Given instruction 1 - In the dining philosophers post, why doesn't the author put access to the forks in synchronized blocks?
Given instruction 2 - Name every parameter that the PhilosopherEating constructor takes in the dining philosophers post.
Given instruction 3 - Carry the dining philosophers post forward from the point where it stops.

Text provided -
Today, I decide to try to solve the dining philosophers problem. So I write the code below. But I think that it is not correct, so I will be pleased if someone tells me what is wrong with it. I use forks for locks ( I only read them, because of that I don't put access to them in synchronized blocks), I have class that extends thread and it keeps its two locks.
import java.util.Random;
public class EatingPhilosophersProblem {
private final static Random RANDOM = new Random();
/**
*
* @author Damyan Class represents eating of every philosopher. It
* represents infinity cycle of eating.
*/
private static class PhilosopherEating extends Thread {
int forkOne;
int forkTwo;
public PhilosopherEating(String name, int forkOne, int forkTwo) {
super(name);
this.forkOne = forkOne;
this.forkTwo = forkTwo;
}
@Override
public void run() {
super.run();
while (true) {
requireLock(this, forkOne, forkTwo);
}
}
}
private static Boolean[] forks = new Boolean[] { new Boolean(true), new Boolean(true), new Boolean(true),
new Boolean(true), new Boolean(true) };
// locks should be created by new, otherwise almost 100% sure that they will
// point to the same object (because of java pools)

Dataset rows -

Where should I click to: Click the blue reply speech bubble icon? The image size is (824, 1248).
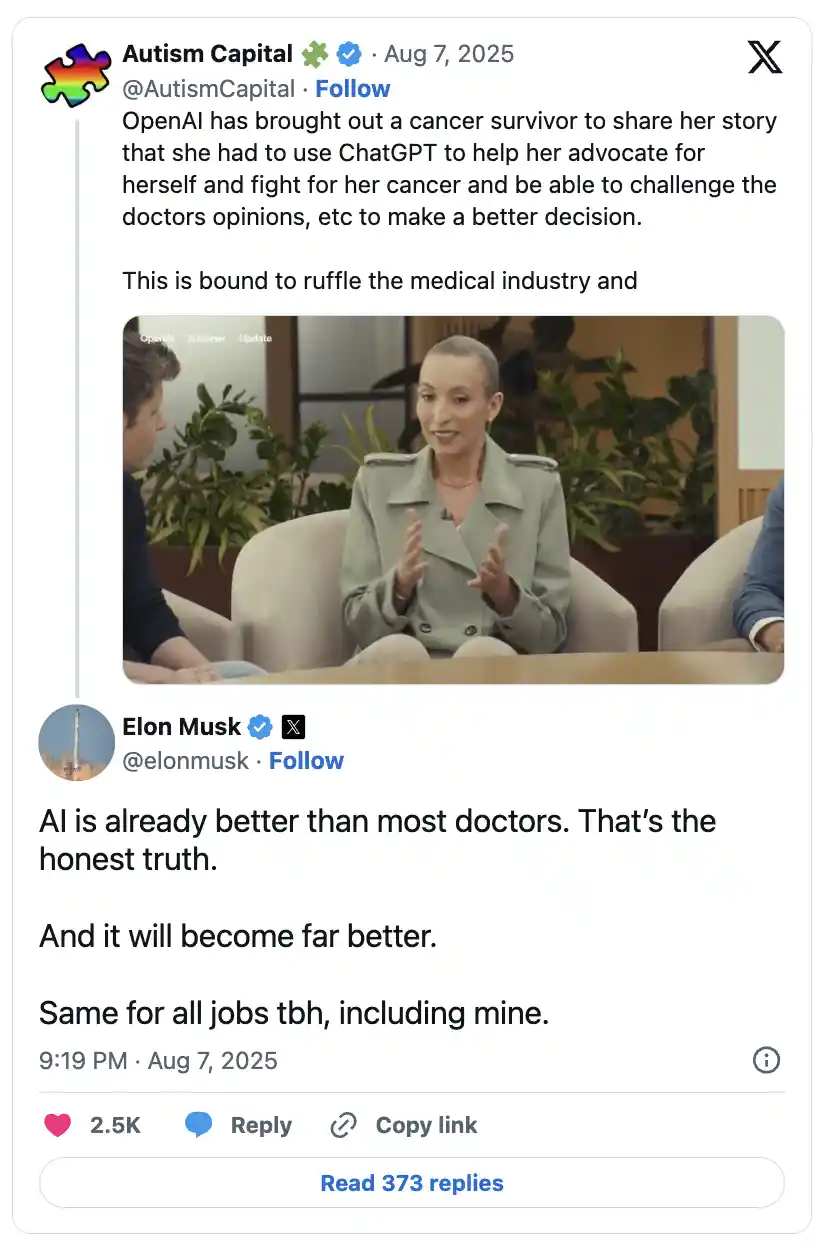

---

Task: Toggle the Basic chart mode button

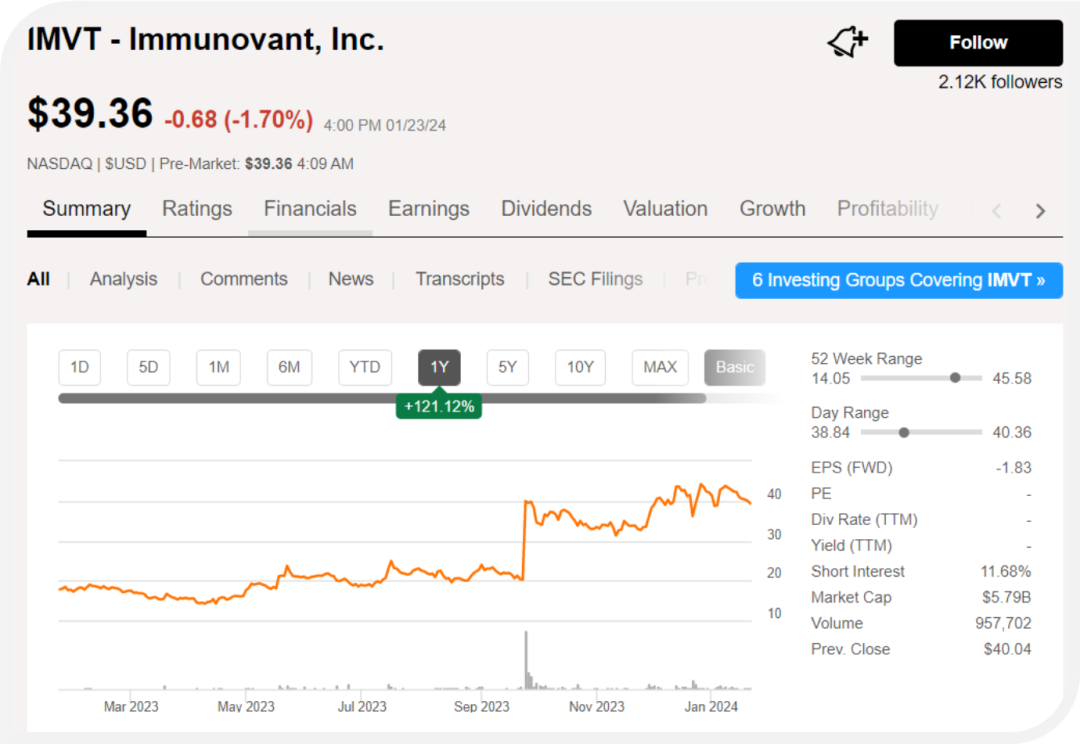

Written response 1 - The author only reads the forks.

Written response 2 - name, forkOne, forkTwo

Written response 3 -
// this pools are used from java for immutable objects
private static void requireLock(PhilosopherEating philosopherEating, int firstIndex, int secondIndex) {
// we lock always from the the lower index to the higher, otherwise
// every philosopher can take his left fork and deadlock will apear
if (firstIndex > secondIndex) {
int temp = firstIndex;
firstIndex = secondIndex;
secondIndex = temp;
}
if (firstIndex == 4 || secondIndex == 4) {
System.err.println(firstIndex + " and " + secondIndex);
}
synchronized (forks[firstIndex]) {
synchronized (forks[secondIndex]) {
printPhilosopherhAction(philosopherEating, "start eating");
try {
Thread.sleep(RANDOM.nextInt(100));
} catch (InterruptedException e) {
e.printStackTrace();
}
printPhilosopherhAction(philosopherEating, "stop eating");
}
}
};
private static void printPhilosopherhAction(PhilosopherEating philosopherEating, String action) {
System.out.println("Philosopher " + philosopherEating.getName() + " " + action);
}
public static void main(String[] args) {
PhilosopherEating first = new PhilosopherEating("1 - first", 0, 1);
PhilosopherEating second = new PhilosopherEating("2 - second", 1, 2);
PhilosopherEating third = new PhilosopherEating("3 - third", 2, 3);
PhilosopherEating fourth = new PhilosopherEating("4 - fourth", 3, 4);
PhilosopherEating fifth = new PhilosopherEating("5 - fifth", 4, 0);
first.start();
second.start();
third.start();
fourth.start();
fifth.start();
}
I think that something is wrong, because the fifth philosopher never eating, mostly the fourth and third philosophers eat. Thanks in advance.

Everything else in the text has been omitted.